After the scheduling algorithm is completed, the scheduler modifies the NodeName field value of the Pod object to the name of the above node, called bind.

Predictions before priorities

There are four default scheduling policies in kubernetes:


The most basic scheduling strategy, such as calculating whether CPU and memory resources are enough

  1. Volume related filtering rules

Check whether PV conflicts, etc

  1. Host related rules

Check node stains, etc

  1. Pod related filtering rules

Check pod affinity, etc

The above four strategies are used as filters to determine whether a node can run the pod to be scheduled

In order not to remotely access the API server in the critical scheduling path, kubernetes will only update the pod and node information in the scheduler cache in the bind phase of the default scheduler. This API object update method based on optimistic assumptions is called assume.

After Assume is completed, the scheduler will create a Goroutine to initiate an update Pod request to API Server asynchronously to complete the Bind operation.

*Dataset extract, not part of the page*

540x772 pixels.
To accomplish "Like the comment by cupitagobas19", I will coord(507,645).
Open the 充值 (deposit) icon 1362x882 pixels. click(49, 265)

If the asynchronous request fails, everything will return to normal after the scheduler cache is synchronized.

After the end of the asynchronous bind and before the new pod is actually scheduled, kubelet Haihui on the node verifies again whether the pod can run on the node through an operation called admit, that is, execute the basic scheduling algorithm of general predictions (whether the resources are available and whether the end ports conflict) again as kubelet’s secondary confirmation.

The job of the optimization strategy is to score these nodes

The most commonly used scoring rule for preference strategy is leadrequestedpriorityThe longest used scoring rule for the preference strategy is LeastRequestedPriority

score = (cpu((capacity-sum(requested))10/capacity) + memory((capacity-sum(requested))10/capacity

Working with LeastRequestedPriority is also the BalancedResourceAllocation

score = 10 - variance(cpuFraction,memoryFraction,volumeFraction)*10

The definition of the fraction of each resource is the resource requested by the pod / the available resources on the node. The function of the variance algorithm is to calculate the “distance” between each two resource fractions, and finally select the node with the smallest resource fraction gap.

BalancedResourceAllocation selects the node with the most balanced resource allocation among all nodes, so as to avoid the situation that a large amount of CPU is allocated and a large amount of memory is left on a node

In addition, there are three preferred strategies: nodeaffinitypriority, tainttolerationpriority and interpodaffinitypriority. As a preferred strategy, the more fields a node satisfies the above rules, the higher its score will be

In the default preference policy, there is also a policy called imagelocalpriority. It’s in kubernetes v1 The scheduling rule provided in 12, that is, if the pod to be scheduled needs to use a large image and already exists on some nodes, the scores of these nodes will be relatively high

Of course, in order to avoid scheduling stack, the scheduler will optimize the score according to the distribution of images, that is, if the number of nodes distributed in large images is small, the weight of these nodes will be reduced, so as to hedge the risk of scheduling stack.